:: Exercise goal ::
Only the lines from the one that contains "Viewport: 877px width, 793px height." through the end of the entries, both included, should be transcribed, exactly and without pictures.

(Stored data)
□ □ □
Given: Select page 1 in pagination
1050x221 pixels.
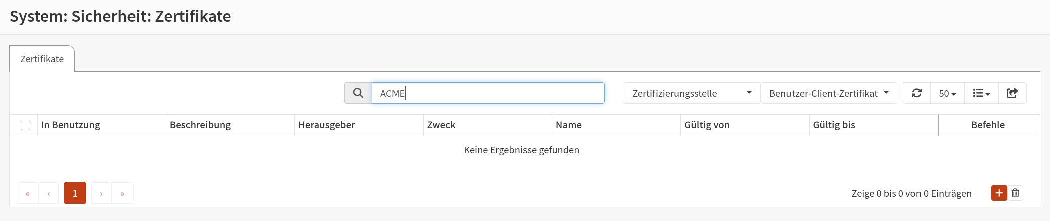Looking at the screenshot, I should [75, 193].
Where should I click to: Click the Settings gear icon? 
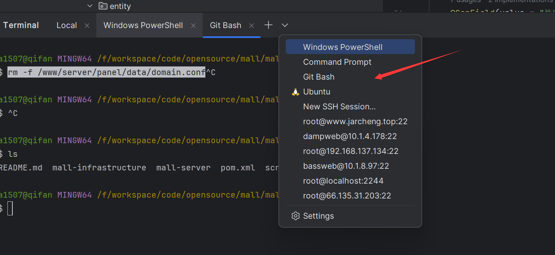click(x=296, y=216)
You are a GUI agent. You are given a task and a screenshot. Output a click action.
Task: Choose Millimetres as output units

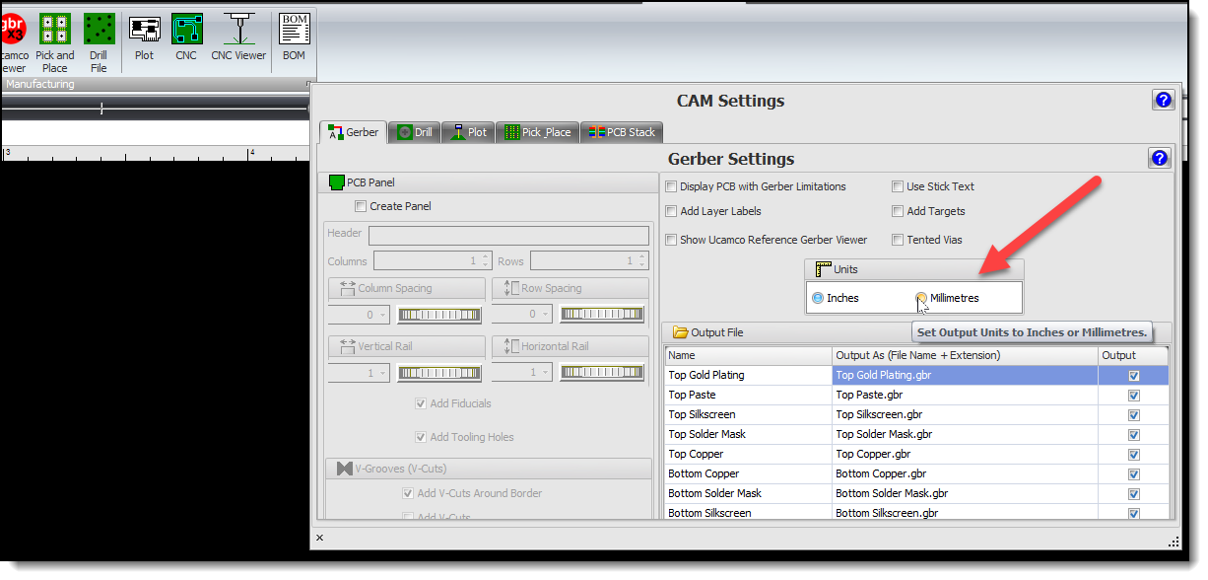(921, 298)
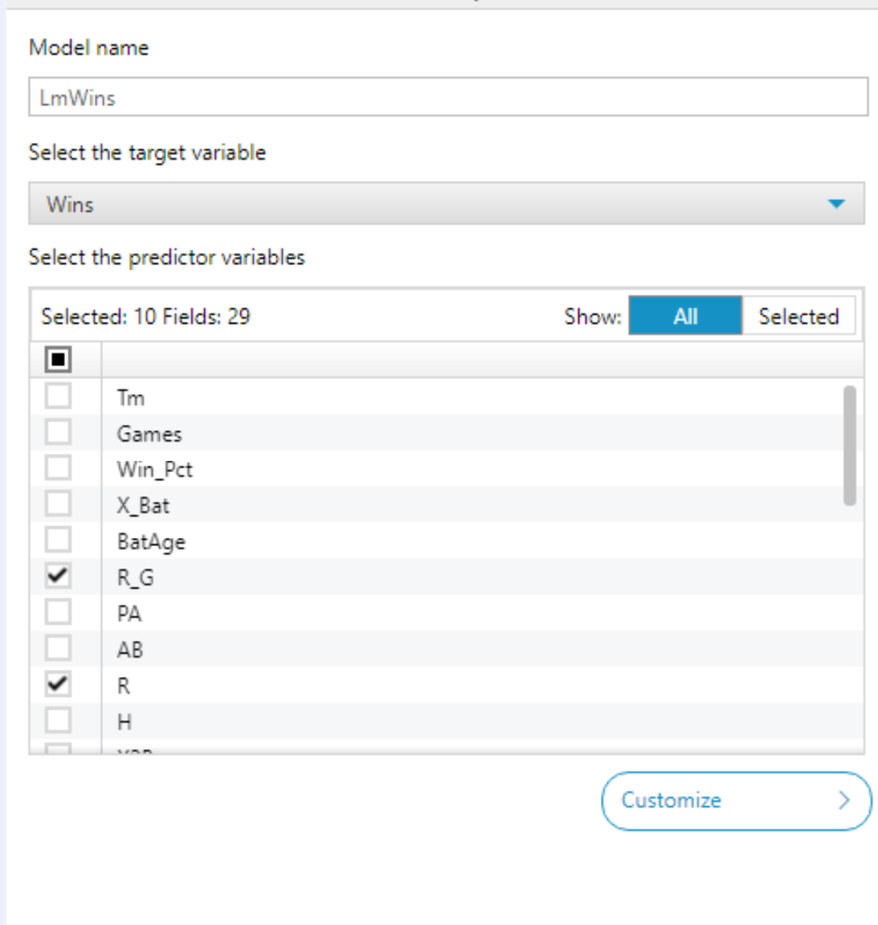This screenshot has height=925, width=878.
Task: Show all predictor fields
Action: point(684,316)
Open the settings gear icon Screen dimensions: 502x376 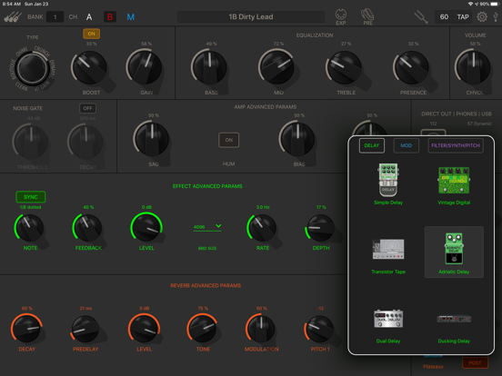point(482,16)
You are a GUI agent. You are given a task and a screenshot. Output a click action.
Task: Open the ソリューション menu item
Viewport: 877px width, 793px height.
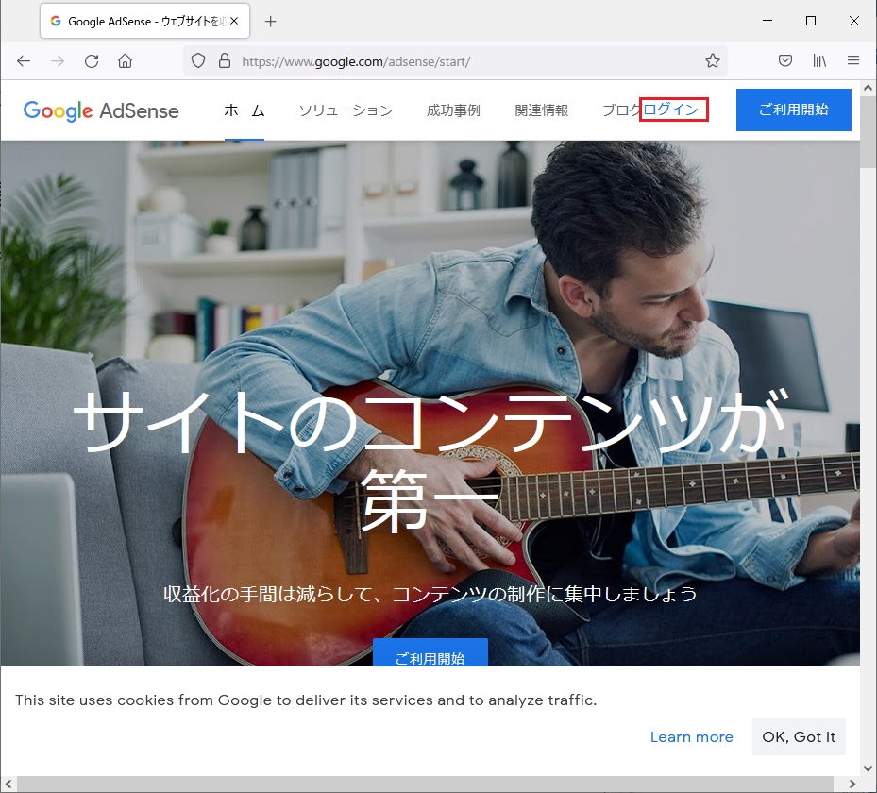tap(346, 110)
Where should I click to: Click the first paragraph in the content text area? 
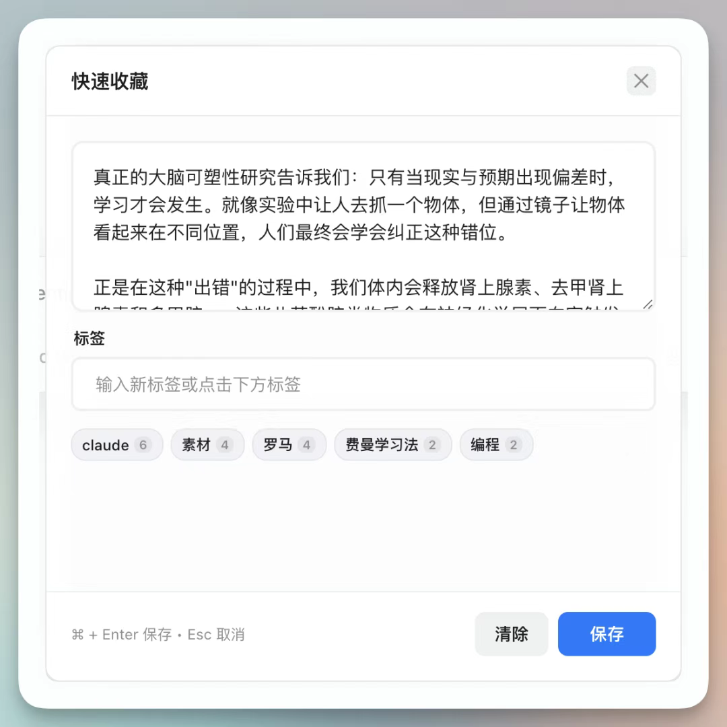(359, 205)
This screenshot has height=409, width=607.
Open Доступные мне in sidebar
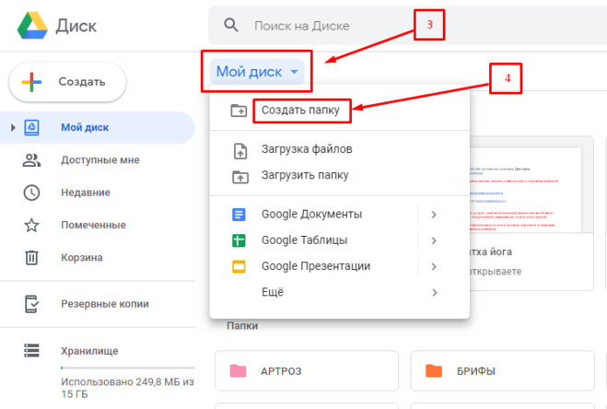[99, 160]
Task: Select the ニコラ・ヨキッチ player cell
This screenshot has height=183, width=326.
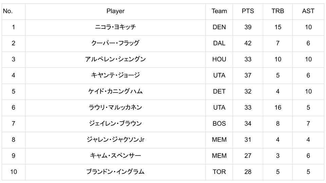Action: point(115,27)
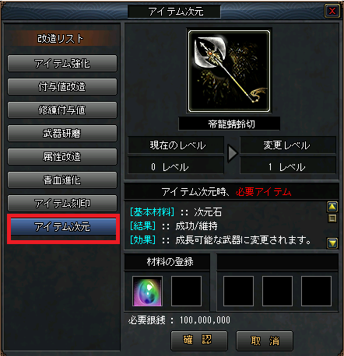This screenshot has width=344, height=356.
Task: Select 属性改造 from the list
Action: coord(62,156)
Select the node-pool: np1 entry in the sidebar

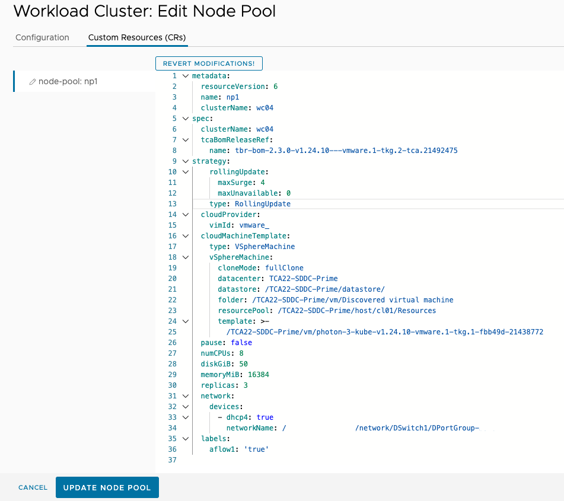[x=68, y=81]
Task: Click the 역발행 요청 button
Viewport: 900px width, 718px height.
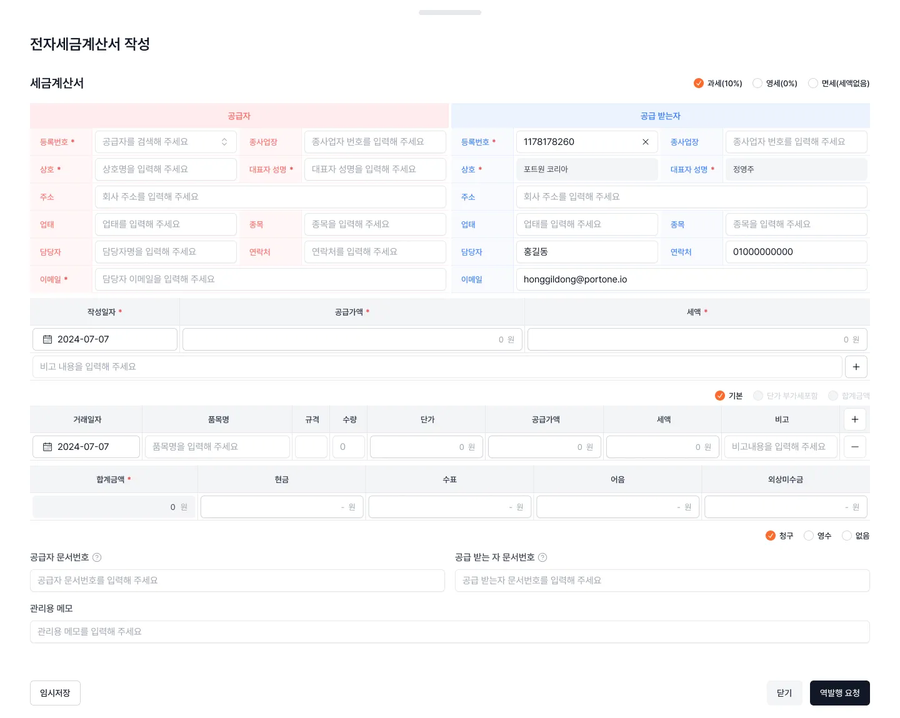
□ □ □
:: Answer ::
Viewport: 877px width, 793px height.
tap(346, 110)
Where should I click to: Click the first paragraph in the content text area? 
(359, 205)
This screenshot has height=409, width=607.
Open Доступные мне in sidebar
[99, 160]
Task: Select the ニコラ・ヨキッチ player cell
This screenshot has height=183, width=326.
Action: point(115,27)
This screenshot has width=344, height=356.
Task: Select 属性改造 from the list
Action: coord(62,156)
Select the node-pool: np1 entry in the sidebar

[x=68, y=81]
Task: Click the 역발행 요청 button
Viewport: 900px width, 718px height.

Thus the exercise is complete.